当前,网络犯罪组织的运作模式正日趋“企业化”,给全球网络安全带来了严峻挑战。企业以及各类组织机构有必要采用威胁情报驱动的防御体系(Threat-Informed Defense, TID),将安全运营模式从被动响应彻底转向基于威胁情报主动研判、精准布防的智能化安全运营。
01
三大威胁态势演变新动向
威胁态势持续演变,关键基础设施领域所面临的网络威胁愈发复杂。

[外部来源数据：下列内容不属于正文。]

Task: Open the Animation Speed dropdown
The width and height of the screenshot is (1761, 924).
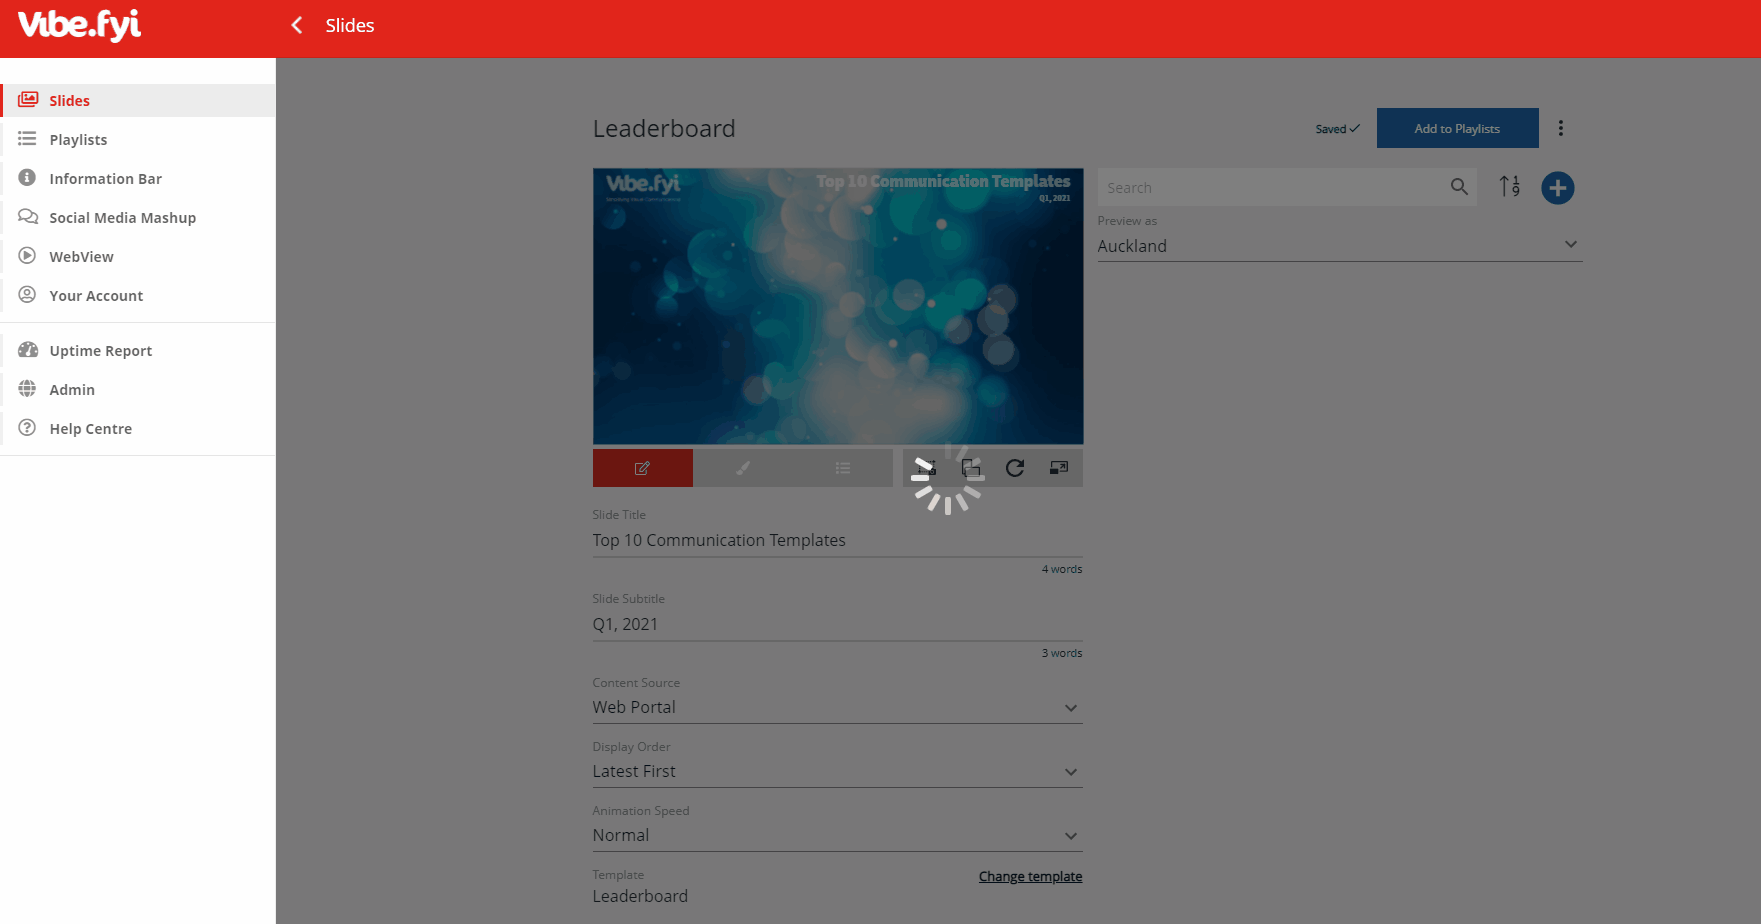Action: pos(837,836)
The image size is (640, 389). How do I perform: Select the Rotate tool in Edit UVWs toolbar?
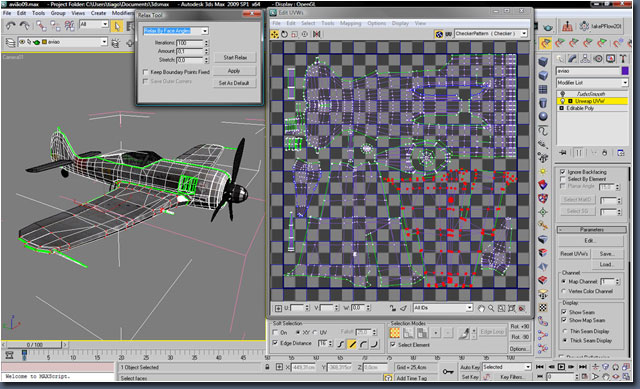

网络犯罪即服务模式兴起、IT与OT威胁融合加深、AI驱动网络攻击等三大新趋势,令传统聚焦入侵指标(IoC)的安全策略,难以应对现代网络攻击的规模与速度。
01
网络犯罪即服务模式的兴起
-
网络犯罪组织的运作模式日趋“企业化”,内设多个专门部门
-
网络犯罪即服务模式兴起,尤其侦察即服务模式将提升攻击成功率
-
AI 技术武器化让侦察活动实现全自动化、高精度作业
02
IT 与 OT 威胁日趋融合
-
2024 年针对能源和公用事业行业OT网络攻击激增 300%
-
在关键基础设施领域检测到数十亿个威胁
03
AI 驱动的网络攻击
-
依托 AI 驱动框架,攻击者可实施多阶段、自适应的自动化攻击链
-
利用 AI 技术基于当地语言发起钓鱼攻击
-
借助 AI 执行高级规避技术
-
未来可能在攻击过程中进行AI实时决策
02
借助威胁情报实现主动防御
威胁情报驱动防御(TID)由 MITRE 系统化提出,其模型“情报驱动测试,基于模拟测试验证防御的有效性,而实际防御成效又将反向优化威胁情报的收集范围与精度”,形成“情报-测试-防御”的动态增强闭环。
在此坚实模型的基础之上,四大核心组件作为运营支柱,共同为 TID 策略的有效、稳健运行提供了有力支撑:
01
网络威胁情报
汇总整理威胁数据并实现情境化,帮助防御者全面了解攻击者的战术、技术和程序(TTP),威胁活动趋势以及企业特定环境中的潜在风险。
02
测试和评估
通过红、蓝、紫战队演练,持续模拟和评估真实攻击场景,深入发掘潜在暴露风险,并严格测试威胁检测与响应机制的实际效能。
03
检测工程
在攻击者持续开发新型或规避性技术时,同步完成两项关键工作适应性改造:对现有防御体系进行动态调优,确保其能捕获变种攻击;创新性构建:针对 OT 环境特有威胁及跨域攻击路径(IT-OT 融合场景),设计专属检测逻辑与可见性方案。
04
防御措施和自动响应
借助安全编排、自动化和响应(SOAR)与终端检测和响应(EDR)等高级工具,充分利用人工智能与自动化技术加速威胁响应,确保跨 IT 和 OT 环境构建协同一致、稳固可靠的安全防御体系。
威胁情报驱动防御(TID)提供了一种标准化方法,帮助我们深入了解特定于 OT 的攻击者行为。企业应充分利用这些深入的威胁见解,量身定制针对特定行业威胁的防御措施。